Corrieron a la puerta. Justo tiró para abrirla en su mitad y Miguel empujó para abrirla del todo. Alaia había llegado a Errotabarri ayudándose de su bastón, tras haber recordado el camino.

—¿Has comido? Nos queda algo de comida… si se la puede llamar así —le ofreció Justo.

—Ya he comido —dijo ella—. Ya no como gran cosa. Nada parecido a esas comilonas que preparaban Miren y Mariángeles, con cordero, espárragos y pimientos.

—Pues antes tenías un buen saque —recordó Justo—. A Mariángeles le encantaba alimentarte porque disfrutabas mucho comiendo. Ni siquiera hablabas porque no querías perder el tiempo abriendo la boca como no fuera para comer.

—Miren se burlaba de mí todo el rato, pero mientras ella se dedicaba a cotorrear, yo me tragaba un plato tras otro —dijo Alaia mientras Miguel la guiaba hasta una silla de las que rodeaban la mesa—. Y ese flan, Dios mío, qué flan.

—Vaya flan —coincidieron Justo y Miguel en armonía—. Oohhh.

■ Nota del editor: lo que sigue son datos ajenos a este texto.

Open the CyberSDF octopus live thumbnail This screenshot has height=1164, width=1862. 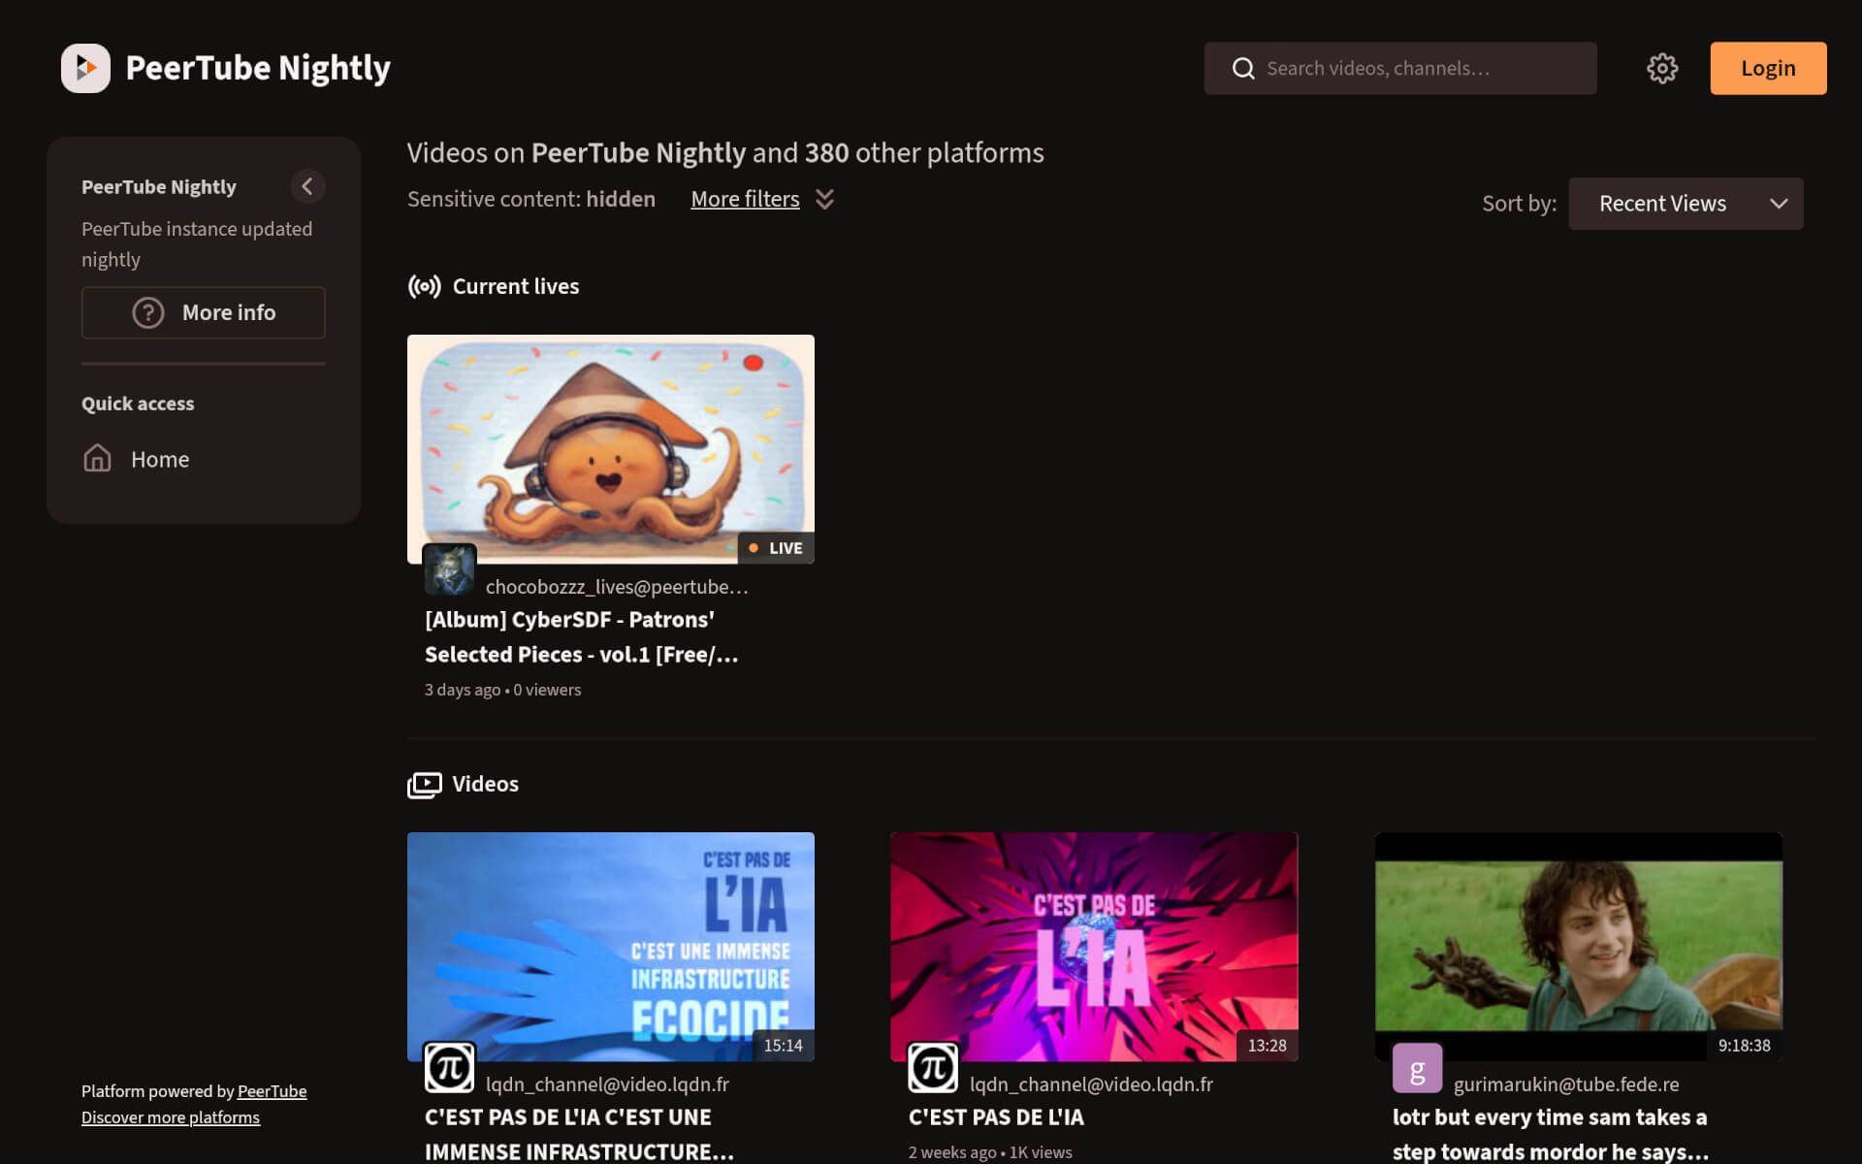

Alaia sólo llevaba unos momentos en Errotabarri y los nombres de Mariángeles y Miren habían sido pronunciados por primera vez en meses desde el regreso de Miguel y Justo. Mientras hablaban con Alaia, no se sentían incómodos. Ella, de algún modo, amortiguaba la conexión entre ambos; eran incapaces de pronunciar los nombres entre ellos, pero sí podían hablar de sus amores e incluso recordar historias agradables de ellas cuando salía el tema.

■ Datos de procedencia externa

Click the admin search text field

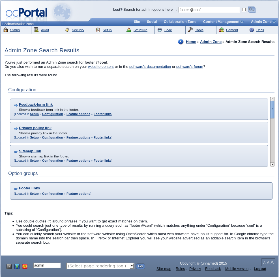(209, 10)
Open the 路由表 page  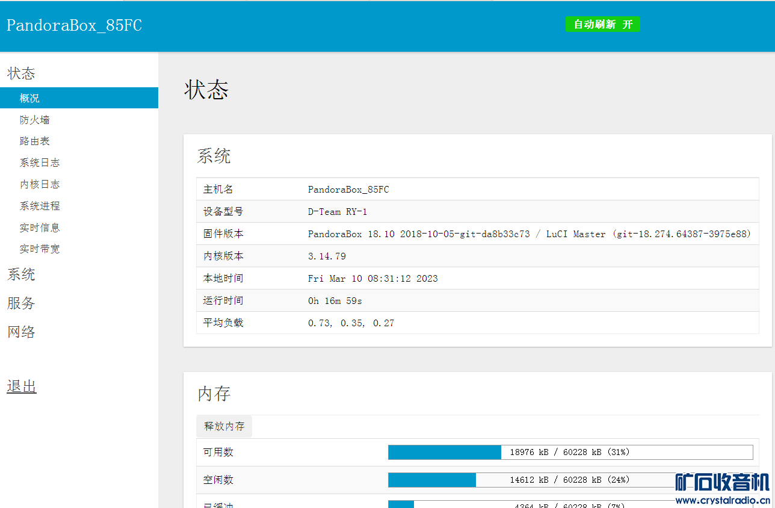(34, 141)
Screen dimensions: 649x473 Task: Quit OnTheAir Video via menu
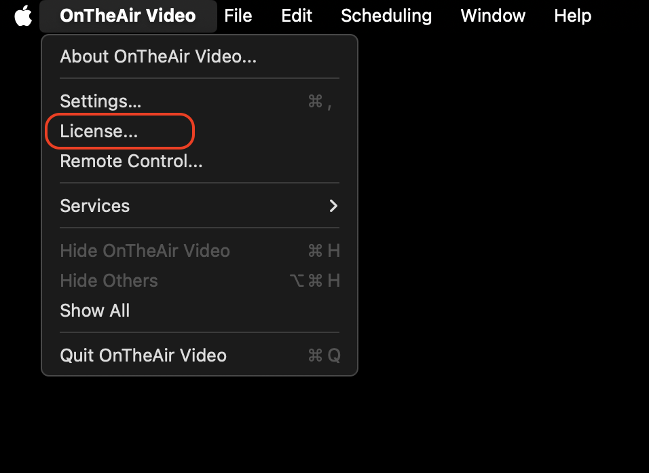tap(200, 355)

—Tú me dabas esos maravillosos abrazos de oso —dijo Alaia, extendiendo los brazos en dirección ajusto, quien la abrazó y la rodeó todo lo que pudo con el brazo derecho. Ella lo atrajo hacia sí—. Justo, espero que no te importe, pero te he traído algo —continuó la chica, y colocó un paquetito en la mesa—. Si no lo quieres, lo entiendo. Me dije que a lo mejor a los dos os gustaría tenerlo por casa.

Justo supo lo que era al verlo. Desenvolvió el papel de cera y sacó una de la media docena de pastillas, quizá.

—Es su mezcla —explicó Alaia, aunque estaba segura de que Justo y Miguel reconocerían el olor—. Ya no es tan fácil conseguir los ingredientes, pero no la prepararé para nadie más.

Justo le entregó una pastilla a Miguel. Los dos se llevaron las pastillas a la nariz un momento, aspirando profundamente, y se quedaron mirando a la joven que había devuelto a su casa el aroma de la vida.